Whose turf, whose shade, whose flowers among

Wanders the hoary Thames along

His silver-winding way.

Gray, Ode on a Distant Prospect of Eton College

In this verse there are the conventional personifications of Science and the Thames, and such stock phrases as “the watery glade.” The whole poem, however, is infused with a new spirit of mingled energy and meditation.

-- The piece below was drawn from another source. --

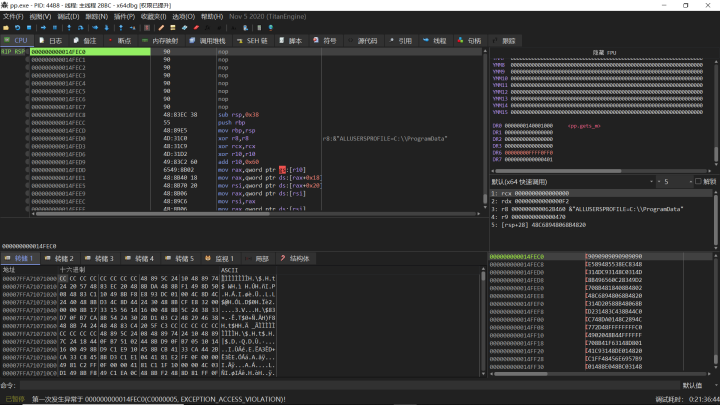
Task: Open the 调用堆栈 call stack tab
Action: (x=208, y=41)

As the century draws to a close we have many of the newer styles appearing: the more regular blank verse of Cowper; the lighter heroic couplet of Goldsmith; the archaic medley of Chatterton; and the intense simplicity of Burns and Blake. As a further example of the new manner we quote a few stanzas from a poem by Fergusson, who, dying in the year 1774 (ten years before the death of Johnson), wrote as naturally as Burns himself:

As simmer rains bring simmer flowers,

And leaves to cleed the birken bowers;

Sae beauty gets by caller showers

Sae rich a bloom,

As for estate, or heavy dowers

Aft stands in room.

What makes auld Reekie’s dames so fair

It canna be the halesome air;

But caller burn, beyond compare,

The best o’ ony,

That gars them a’ sic graces skair[171]

An’ blink sae bonny.

On Mayday, in a fairy ring,

We’ve seen them roun’ Saint Anthon’s spring,

Frae grass the caller dew-draps wring,

To weet their e’en,

An’ water, clear as crystal spring,

To synd[172] them clean.

Caller Water

2. Prose. As in poetry, we have in prose many men and many manners. The simplest prose of the period is found chiefly in the works of the novelists, of whom Fielding and Smollett are good examples. Smollett’s prose, as in the following example, is almost colloquial in its native directness.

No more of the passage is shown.